**WORK TO COMPLETE**
Repeat all of the data below word for word, keeping no images.

**EXERCISE MATERIALS**

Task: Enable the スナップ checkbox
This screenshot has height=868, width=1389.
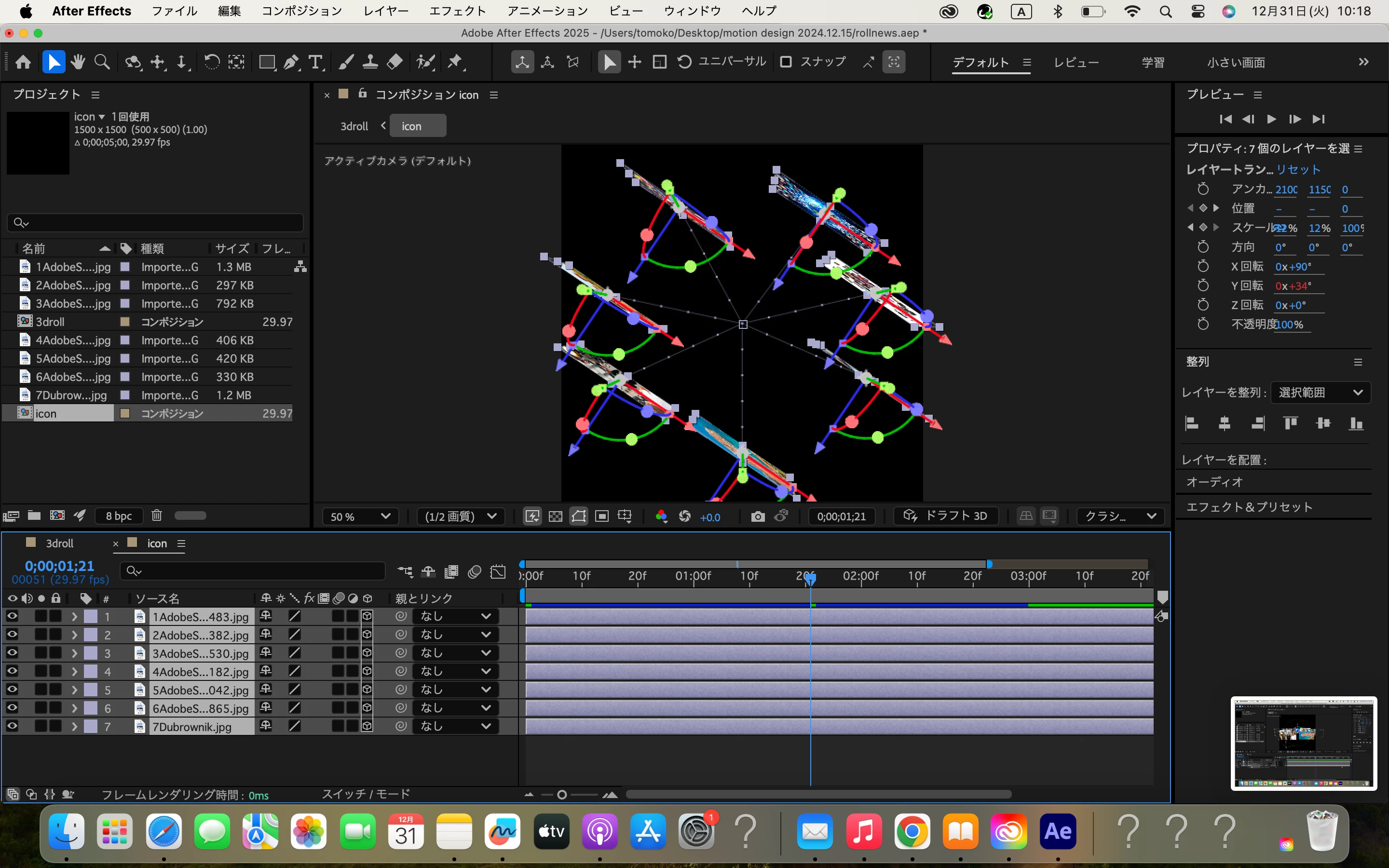Action: click(786, 62)
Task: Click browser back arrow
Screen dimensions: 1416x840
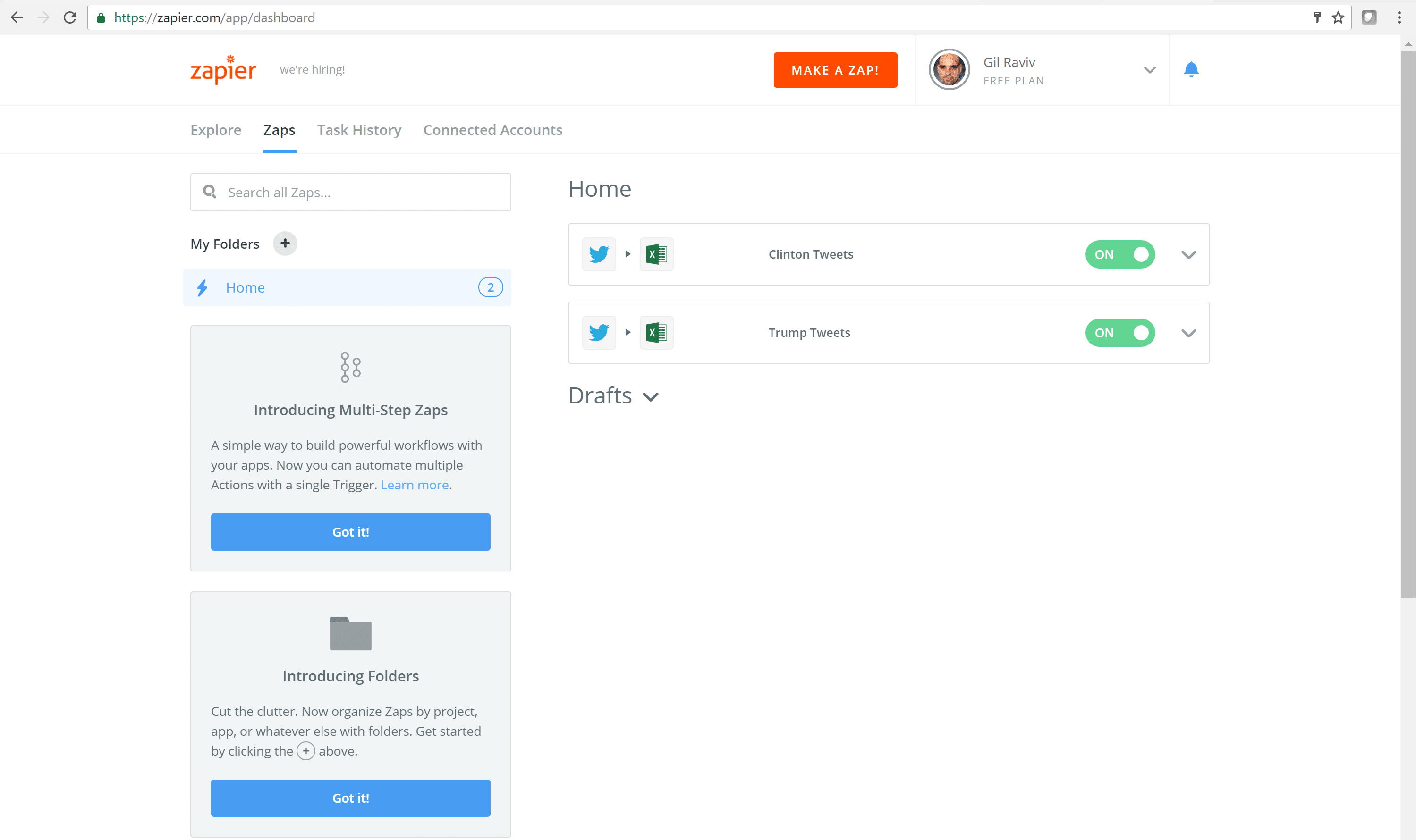Action: [x=17, y=17]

**RESPONSE AREA**
Task: Enable the スナップ checkbox
This screenshot has height=868, width=1389.
Action: click(786, 62)
Task: Click browser back arrow
Screen dimensions: 1416x840
Action: [x=17, y=17]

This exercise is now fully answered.